Più di 300 ricercatori, 200 rapporti di ricerca presentati, 4 giorni di full immersion sui temi dell’economia sociale, della cooperazione, della società civile. Questo è stata la terza conferenza internazionale sul terzo settore promossa dal ISTR – International Society for Third Sector Research – a Ginevra dall’8 all’11 luglio. L’ISTR è parte della Johns Hopkins University di Baltimora, università a cui va dato atto di aver saputo trovare negli ultimi anni le chiavi interpretative più adatte a portare nelle agende dei politici e degli accademici il mondo del nonprofit. Un tema che precedentemente era appannaggio dei pochi sociologi che si chiedevano cosa si nascondesse dietro il vasto fenomeno dell’associazionismo e del volontariato, è diventato successivamente un argomento più volte indicato come cruciale anche da economisti e politici, in tempi di crescita senza occupazione e di riforma dello stato sociale.

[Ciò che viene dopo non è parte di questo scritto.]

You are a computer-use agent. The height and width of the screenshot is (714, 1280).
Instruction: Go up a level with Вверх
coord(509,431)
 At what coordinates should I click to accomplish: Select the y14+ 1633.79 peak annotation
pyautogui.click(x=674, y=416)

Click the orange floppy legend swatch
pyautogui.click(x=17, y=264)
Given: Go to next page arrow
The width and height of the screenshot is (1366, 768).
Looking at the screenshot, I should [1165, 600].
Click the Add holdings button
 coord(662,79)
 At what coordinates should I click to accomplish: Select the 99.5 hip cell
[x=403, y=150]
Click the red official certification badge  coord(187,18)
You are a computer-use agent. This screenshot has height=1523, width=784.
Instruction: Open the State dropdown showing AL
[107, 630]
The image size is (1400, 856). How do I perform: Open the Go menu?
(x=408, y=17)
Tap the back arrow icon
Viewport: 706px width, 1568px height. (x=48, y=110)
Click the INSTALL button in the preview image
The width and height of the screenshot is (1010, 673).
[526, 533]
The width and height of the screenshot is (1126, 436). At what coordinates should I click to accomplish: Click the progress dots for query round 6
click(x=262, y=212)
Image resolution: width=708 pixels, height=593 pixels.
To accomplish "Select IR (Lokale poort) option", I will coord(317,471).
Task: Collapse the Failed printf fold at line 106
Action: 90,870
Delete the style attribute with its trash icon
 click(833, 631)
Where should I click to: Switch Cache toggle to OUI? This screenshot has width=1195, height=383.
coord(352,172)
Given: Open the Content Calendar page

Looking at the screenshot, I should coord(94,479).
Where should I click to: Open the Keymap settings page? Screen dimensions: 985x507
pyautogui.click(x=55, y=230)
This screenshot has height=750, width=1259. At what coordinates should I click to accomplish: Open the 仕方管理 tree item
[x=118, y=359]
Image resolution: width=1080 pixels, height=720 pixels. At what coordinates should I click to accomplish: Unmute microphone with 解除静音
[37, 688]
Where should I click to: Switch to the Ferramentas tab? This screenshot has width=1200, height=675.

Il punto è che il terzo settore è qualcosa mai abbastanza definito e che ognuno affronta secondo un proprio singolare punto di vista. Non è un caso che durante il congresso di Ginevra ampio spazio sia stato dedicato al tema delle definizioni e delle classificazioni, nonostante la rigidità della componente statunitense che sembra essersi rilassata sulle definizioni finora adottate nell’ambito dell’unica ricerca di livello internazionale svolta proprio dalla Johns Hopkins University. Tale ricerca però, nonostante l’enorme merito di aver fornito dati inediti e criteri valutativi uniformi, sembra risentire eccessivamente della realtà americana e di un approccio tecnico-economicistico che non può essere applicato ai paesi europei, in cui un tessuto sociale completamente differente ed una relazione stato-mercato storicamente più articolata richiedono un approfondimento maggiore.
Questo è lo sforzo che sociologi del calibro di Jean-Louis Laville e Rudolph Bauer stanno cercando di compiere proponendo il concetto di “un’economia solidale” (Laville) che faccia da “intermediario, da cerniera, tra il mondo dell’economia di mercato e lo stato” (Bauer). E’ così che nasce poi il termine di “impresa sociale”, un’impresa che agevoli il passaggio dall’economia informale a quella formale di alcune componenti del sistema economico, che diventi così più trasparente e più aperto alla creazione di nuove forme di lavoro. E qui sta un po’ la differenza tra studiosi europei ed americani.
I primi ovviamente non possono fare a meno di affrontare il tema della disoccupazione e, partendo dalle analisi di Rifkin (uno statunitense), si chiedono come il terzo settore possa aiutare il sistema economico a ritrovare equilibri in grado di fornire nuovi posti di lavoro.
I secondi, apparentemente immersi in una realtà diversa – ma non bisogna dimenticare gli artifici delle statistiche e l’impatto dei cosiddetti Mac Jobs –, sembrano invece preoccuparsi soprattutto di temi manageriali, secondo un approccio microeconomico che dà per scontato che il resto venga da sé. Tale differenza nelle motivazioni ad affrontare il problema della disoccupazione è risultata evidente quando, nonostante il programma di lavoro dedicasse uno spazio limitato al rapporto tra terzo settore e crescita occupazionale, gli incontri svoltisi in questo ambito sono risultati di gran lunga i più seguiti e soprattutto quelli in cui la discussione si è fatta più stimolante ed accesa.
La fine del lavoro subordinato come tipologia dominante delle forme di occupazione, la necessità di lavori socialmente utili – dizione che a noi italiani ricorda esperienze non proprio esaltanti ma che in Francia e Finlandia corrisponde a forme concrete di sperimentazione sociale ed economica -, la valorizzazione del capitale sociale come reazione alla sempre maggiore aggressività del capitale finanziario sono i punti principali toccati dal dibattito.
A volte l’ottimismo di chi vede nel terzo settore l’ambito in cui la società può scoprire nuovi equilibri economici e nuove forme di interazione sociale ha lasciato spazio al tema della qualità del lavoro: soprattutto in Germania, Spagna, Italia e Inghilterra si pone l’accento sul rischio legato alla precarietà dei nuovi lavori e sul fatto che molto spesso le remunerazioni al di sotto della media di mercato che caratterizzano le professioni del terzo settore non sempre sono spiegabili con la motivazione ed i valori del singolo, e comunque ci si chiede se questo debba sempre essere accettato così acriticamente.
Interessante, infine, che mentre in Europa si cercano nel terzo settore le risposte ad uno sviluppo economico le cui modalità sono ormai in crisi, il dibattito tra i ricercatori dei paesi africani, asiatici e sudamericani si sofferma proprio sulle possibilità di sviluppo che il terzo settore può offrire ai propri paesi (con le esperienze che vanno dal microcredito alla cooperazione internazionale).